Exemple 1 : Le fait d’une chose inanimée
Un particulier installe un pot de fleurs sur le rebord de son balcon. À la suite d’un coup de vent qui ne présente pas les caractères de la force majeure (le vent était prévisible dans la région), le pot tombe et brise le pare-brise d’un véhicule stationné en contrebas. Le propriétaire du véhicule n’a pas à prouver que le propriétaire de l’appartement a mal fixé le pot. En vertu du 1242 code civil, le propriétaire de l’appartement, en tant que gardien de la chose, est responsable de plein droit du dommage causé par la chute de son bien.
Exemple 2 : Le fait du préposé
Un livreur, salarié d’une entreprise de logistique, effectue une marche arrière maladroite avec son camion de fonction et détruit le portail d’un client. La victime (le client) ne va pas poursuivre le livreur personnellement, car ce dernier agissait dans le cadre de ses fonctions. Le client engagera la responsabilité de l’entreprise de logistique sur le fondement de l’article 1242 code civil. L’employeur devra indemniser la victime, généralement par le biais de son assurance responsabilité civile professionnelle.
Modalités d’action et charge de la preuve en justice
La mise en œuvre de la responsabilité extracontractuelle obéit à des règles procédurales strictes. La victime qui souhaite obtenir des dommages et intérêts doit saisir la juridiction civile compétente (le tribunal judiciaire) et apporter la preuve des éléments constitutifs de sa demande.
Conformément aux règles générales de la preuve, et notamment à l’article 1353 du Code civil, c’est à celui qui réclame l’exécution d’une obligation de la prouver. La victime devra donc démontrer la réalité de son préjudice (factures de réparation, certificats médicaux), l’intervention de la chose ou de la personne dont le défendeur est responsable, et le lien de causalité direct et certain entre ce fait et le dommage subi.

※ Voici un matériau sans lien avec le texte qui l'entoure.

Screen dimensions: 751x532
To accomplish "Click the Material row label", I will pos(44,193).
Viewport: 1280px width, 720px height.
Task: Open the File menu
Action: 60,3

Il est également crucial de rappeler le principe de non-cumul des responsabilités. Si le dommage survient dans le cadre de l’exécution d’un contrat liant la victime et l’auteur du dommage, l’article 1242 du code civil ne peut pas être invoqué. Dans ce cas de figure, la victime devra obligatoirement se fonder sur les règles de la responsabilité contractuelle, régies notamment par l’article 1231-1 du Code civil. La distinction entre ces deux régimes est fondamentale, car elle modifie les délais de prescription, les clauses limitatives de responsabilité applicables et les conditions d’indemnisation.